Personal information
- Full name: Mohammed Zayed Saeed Al-Ghamdi
- Date of birth: 26 February 1992 (age 33)
- Place of birth: Al Bahah, Saudi Arabia
- Height: 1.80 m (5 ft 11 in)
- Position(s): Right-back; centre-back;

Team information
- Current team: Al-Anwar (on loan from Al-Faisaly)
- Number: 16

Youth career
- Al-Bahah

Senior career*
- Years: Team / Apps / (Gls)
- 2015–2018: Al-Bahah
- 2018–2019: Al-Ain / 11 / (0)
- 2019–2021: Ohod / 33 / (4)
- 2020–2021: → Al-Taawoun (loan) / 12 / (0)
- 2021–2024: Al-Taawoun / 37 / (0)
- 2024–: Al-Faisaly / 21 / (0)
- 2025–: → Al-Anwar (loan) / 0 / (0)

= Mohammed Al-Ghamdi =

Saudi Arabian footballer

Mohammed Al-Ghamdi (محمد الغامدي; born 26 February 1992) is a Saudi Arabian professional footballer who plays as a right-back or centre-back for Al-Anwar on loan from Al-Faisaly.

==Club career==
Mohammed Al-Ghamdi began his career at hometown club Al-Bahah. He spent three years at the club from 2015 until 2018. On 14 June 2018, Al-Ghamdi joined First Division side Al-Ain. On 23 July 2019, Al-Ghamdi joined Ohod. On 19 October 2020, Al-Ghamdi joined Pro League side Al-Taawoun on a one-year loan. On 25 January 2021, Al-Ghamdi made his Pro League debut in the 3–1 win against Damac. On 18 February 2021, Al-Ghamdi made his first start in a 2–1 loss to Al-Ittihad.

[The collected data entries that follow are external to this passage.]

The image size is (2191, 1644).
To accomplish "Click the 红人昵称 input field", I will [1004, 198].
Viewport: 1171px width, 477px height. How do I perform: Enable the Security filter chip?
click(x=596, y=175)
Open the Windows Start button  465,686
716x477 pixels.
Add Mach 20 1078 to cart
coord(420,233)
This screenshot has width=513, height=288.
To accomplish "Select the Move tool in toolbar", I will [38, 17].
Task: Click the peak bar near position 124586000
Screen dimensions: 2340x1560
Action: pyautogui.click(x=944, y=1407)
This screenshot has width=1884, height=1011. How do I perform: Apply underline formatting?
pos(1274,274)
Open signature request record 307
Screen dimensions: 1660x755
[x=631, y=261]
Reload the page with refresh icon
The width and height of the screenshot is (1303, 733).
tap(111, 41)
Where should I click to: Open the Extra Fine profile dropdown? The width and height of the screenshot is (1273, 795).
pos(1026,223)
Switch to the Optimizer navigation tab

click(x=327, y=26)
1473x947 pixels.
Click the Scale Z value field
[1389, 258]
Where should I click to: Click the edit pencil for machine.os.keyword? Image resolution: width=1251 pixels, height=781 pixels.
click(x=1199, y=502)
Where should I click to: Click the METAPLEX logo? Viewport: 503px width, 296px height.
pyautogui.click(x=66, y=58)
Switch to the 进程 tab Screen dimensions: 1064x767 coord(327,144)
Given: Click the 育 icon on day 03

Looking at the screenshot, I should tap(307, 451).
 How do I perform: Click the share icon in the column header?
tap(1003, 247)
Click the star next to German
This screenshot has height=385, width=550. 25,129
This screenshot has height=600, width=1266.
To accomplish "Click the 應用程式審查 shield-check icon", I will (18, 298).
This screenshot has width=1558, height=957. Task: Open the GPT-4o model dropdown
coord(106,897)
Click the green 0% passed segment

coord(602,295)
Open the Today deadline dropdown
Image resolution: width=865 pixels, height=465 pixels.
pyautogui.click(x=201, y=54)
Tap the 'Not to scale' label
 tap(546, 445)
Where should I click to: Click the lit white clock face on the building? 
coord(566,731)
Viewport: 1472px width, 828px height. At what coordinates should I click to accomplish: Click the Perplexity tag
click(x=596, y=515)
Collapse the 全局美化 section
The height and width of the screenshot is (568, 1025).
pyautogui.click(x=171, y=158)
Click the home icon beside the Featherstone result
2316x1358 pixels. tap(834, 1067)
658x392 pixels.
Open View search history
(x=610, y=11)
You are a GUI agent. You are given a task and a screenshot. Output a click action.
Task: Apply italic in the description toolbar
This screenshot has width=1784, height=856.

On 30 April 2021, Al-Ghamdi joined Al-Taawoun on a permanent deal. He signed a three-year contract with the club. On 25 August 2021, it was announced that Al-Ghamdi injured his ACL and was ruled out for the rest of the 2021–22 season. On 27 August 2022, a year after his injury, Al-Ghamdi made his return in a 2–0 away win against Al-Fateh. On 15 July 2024, Al-Ghamdi joined Al-Faisaly. On 16 September 2025, Al-Ghamdi joined Al-Anwar on loan.